:: What is being asked ::
Send every record back word for word.

:: Supplied information ::
- - - - - - -

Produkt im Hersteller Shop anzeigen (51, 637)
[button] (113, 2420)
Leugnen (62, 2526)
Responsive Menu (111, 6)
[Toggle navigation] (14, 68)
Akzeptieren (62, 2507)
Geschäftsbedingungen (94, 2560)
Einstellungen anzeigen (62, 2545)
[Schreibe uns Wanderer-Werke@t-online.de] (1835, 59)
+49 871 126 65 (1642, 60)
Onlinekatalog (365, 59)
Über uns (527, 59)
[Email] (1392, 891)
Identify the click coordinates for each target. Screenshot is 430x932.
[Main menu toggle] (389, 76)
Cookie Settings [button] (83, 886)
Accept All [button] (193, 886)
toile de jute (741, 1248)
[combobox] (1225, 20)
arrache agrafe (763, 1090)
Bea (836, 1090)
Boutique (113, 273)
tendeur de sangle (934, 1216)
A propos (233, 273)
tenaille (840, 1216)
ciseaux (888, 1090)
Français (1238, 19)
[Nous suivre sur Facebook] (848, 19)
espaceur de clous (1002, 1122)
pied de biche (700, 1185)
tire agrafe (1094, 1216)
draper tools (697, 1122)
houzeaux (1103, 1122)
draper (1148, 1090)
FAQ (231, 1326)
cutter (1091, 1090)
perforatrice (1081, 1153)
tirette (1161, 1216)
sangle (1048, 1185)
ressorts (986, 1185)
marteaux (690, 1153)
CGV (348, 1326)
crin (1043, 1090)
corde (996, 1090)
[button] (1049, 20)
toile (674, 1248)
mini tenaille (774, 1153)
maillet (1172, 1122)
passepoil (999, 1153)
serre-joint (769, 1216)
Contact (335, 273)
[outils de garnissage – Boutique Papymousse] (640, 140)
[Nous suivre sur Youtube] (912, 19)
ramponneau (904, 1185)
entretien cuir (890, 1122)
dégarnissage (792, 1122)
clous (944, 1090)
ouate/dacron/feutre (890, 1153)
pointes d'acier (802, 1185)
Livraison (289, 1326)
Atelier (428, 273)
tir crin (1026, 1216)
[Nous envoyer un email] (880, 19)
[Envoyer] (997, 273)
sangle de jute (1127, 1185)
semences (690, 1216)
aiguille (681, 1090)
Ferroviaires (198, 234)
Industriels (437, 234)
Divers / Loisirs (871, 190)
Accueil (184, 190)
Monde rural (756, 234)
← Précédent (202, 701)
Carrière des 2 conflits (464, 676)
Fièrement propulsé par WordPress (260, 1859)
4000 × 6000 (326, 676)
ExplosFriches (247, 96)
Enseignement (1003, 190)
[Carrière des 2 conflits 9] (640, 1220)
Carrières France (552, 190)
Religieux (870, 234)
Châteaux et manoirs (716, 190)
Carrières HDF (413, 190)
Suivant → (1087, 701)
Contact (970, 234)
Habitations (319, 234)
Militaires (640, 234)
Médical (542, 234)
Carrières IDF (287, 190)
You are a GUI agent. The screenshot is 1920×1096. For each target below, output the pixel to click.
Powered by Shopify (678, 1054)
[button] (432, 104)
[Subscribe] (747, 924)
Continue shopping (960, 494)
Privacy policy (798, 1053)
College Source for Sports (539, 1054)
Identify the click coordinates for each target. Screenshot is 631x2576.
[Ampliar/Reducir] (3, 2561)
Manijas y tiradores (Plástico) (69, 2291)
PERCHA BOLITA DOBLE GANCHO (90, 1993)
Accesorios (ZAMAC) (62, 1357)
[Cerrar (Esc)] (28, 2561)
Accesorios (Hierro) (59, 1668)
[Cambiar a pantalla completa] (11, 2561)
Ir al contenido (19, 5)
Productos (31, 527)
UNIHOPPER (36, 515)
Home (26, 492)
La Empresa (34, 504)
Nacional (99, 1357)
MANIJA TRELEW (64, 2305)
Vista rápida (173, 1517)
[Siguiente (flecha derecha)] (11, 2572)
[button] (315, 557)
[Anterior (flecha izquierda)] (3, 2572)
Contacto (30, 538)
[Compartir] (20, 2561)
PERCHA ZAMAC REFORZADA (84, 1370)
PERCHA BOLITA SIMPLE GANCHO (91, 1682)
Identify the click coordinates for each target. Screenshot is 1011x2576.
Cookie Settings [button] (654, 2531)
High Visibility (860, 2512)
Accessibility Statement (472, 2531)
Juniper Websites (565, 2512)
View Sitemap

- - - - - - -

:: Reply to the task ::
Produkt im Hersteller Shop anzeigen (51, 637)
[button] (113, 2420)
Leugnen (62, 2526)
Responsive Menu (111, 6)
[Toggle navigation] (14, 68)
Akzeptieren (62, 2507)
Geschäftsbedingungen (94, 2560)
Einstellungen anzeigen (62, 2545)
[Schreibe uns Wanderer-Werke@t-online.de] (1835, 59)
+49 871 126 65 (1642, 60)
Onlinekatalog (365, 59)
Über uns (527, 59)
[Email] (1392, 891)
Identify the click coordinates for each target. Screenshot is 430x932.
[Main menu toggle] (389, 76)
Cookie Settings [button] (83, 886)
Accept All [button] (193, 886)
toile de jute (741, 1248)
[combobox] (1225, 20)
arrache agrafe (763, 1090)
Bea (836, 1090)
Boutique (113, 273)
tendeur de sangle (934, 1216)
A propos (233, 273)
tenaille (840, 1216)
ciseaux (888, 1090)
Français (1238, 19)
[Nous suivre sur Facebook] (848, 19)
espaceur de clous (1002, 1122)
pied de biche (700, 1185)
tire agrafe (1094, 1216)
draper tools (697, 1122)
houzeaux (1103, 1122)
draper (1148, 1090)
FAQ (231, 1326)
cutter (1091, 1090)
perforatrice (1081, 1153)
tirette (1161, 1216)
sangle (1048, 1185)
ressorts (986, 1185)
marteaux (690, 1153)
CGV (348, 1326)
crin (1043, 1090)
corde (996, 1090)
[button] (1049, 20)
toile (674, 1248)
mini tenaille (774, 1153)
maillet (1172, 1122)
passepoil (999, 1153)
serre-joint (769, 1216)
Contact (335, 273)
[outils de garnissage – Boutique Papymousse] (640, 140)
[Nous suivre sur Youtube] (912, 19)
ramponneau (904, 1185)
entretien cuir (890, 1122)
dégarnissage (792, 1122)
clous (944, 1090)
ouate/dacron/feutre (890, 1153)
pointes d'acier (802, 1185)
Livraison (289, 1326)
Atelier (428, 273)
tir crin (1026, 1216)
[Nous envoyer un email] (880, 19)
[Envoyer] (997, 273)
sangle de jute (1127, 1185)
semences (690, 1216)
aiguille (681, 1090)
Ferroviaires (198, 234)
Industriels (437, 234)
Divers / Loisirs (871, 190)
Accueil (184, 190)
Monde rural (756, 234)
← Précédent (202, 701)
Carrière des 2 conflits (464, 676)
Fièrement propulsé par WordPress (260, 1859)
4000 × 6000 (326, 676)
ExplosFriches (247, 96)
Enseignement (1003, 190)
[Carrière des 2 conflits 9] (640, 1220)
Carrières France (552, 190)
Religieux (870, 234)
Châteaux et manoirs (716, 190)
Carrières HDF (413, 190)
Suivant → (1087, 701)
Contact (970, 234)
Habitations (319, 234)
Militaires (640, 234)
Médical (542, 234)
Carrières IDF (287, 190)
You are a GUI agent. The screenshot is 1920×1096. For each target below, output the pixel to click.
Powered by Shopify (678, 1054)
[button] (432, 104)
[Subscribe] (747, 924)
Continue shopping (960, 494)
Privacy policy (798, 1053)
College Source for Sports (539, 1054)
Identify the click coordinates for each target. Screenshot is 631x2576.
[Ampliar/Reducir] (3, 2561)
Manijas y tiradores (Plástico) (69, 2291)
PERCHA BOLITA DOBLE GANCHO (90, 1993)
Accesorios (ZAMAC) (62, 1357)
[Cerrar (Esc)] (28, 2561)
Accesorios (Hierro) (59, 1668)
[Cambiar a pantalla completa] (11, 2561)
Ir al contenido (19, 5)
Productos (31, 527)
UNIHOPPER (36, 515)
Home (26, 492)
La Empresa (34, 504)
Nacional (99, 1357)
MANIJA TRELEW (64, 2305)
Vista rápida (173, 1517)
[Siguiente (flecha derecha)] (11, 2572)
[button] (315, 557)
[Anterior (flecha izquierda)] (3, 2572)
Contacto (30, 538)
[Compartir] (20, 2561)
PERCHA ZAMAC REFORZADA (84, 1370)
PERCHA BOLITA SIMPLE GANCHO (91, 1682)
Identify the click coordinates for each target. Screenshot is 1011x2576.
Cookie Settings [button] (654, 2531)
High Visibility (860, 2512)
Accessibility Statement (472, 2531)
Juniper Websites (565, 2512)
View Sitemap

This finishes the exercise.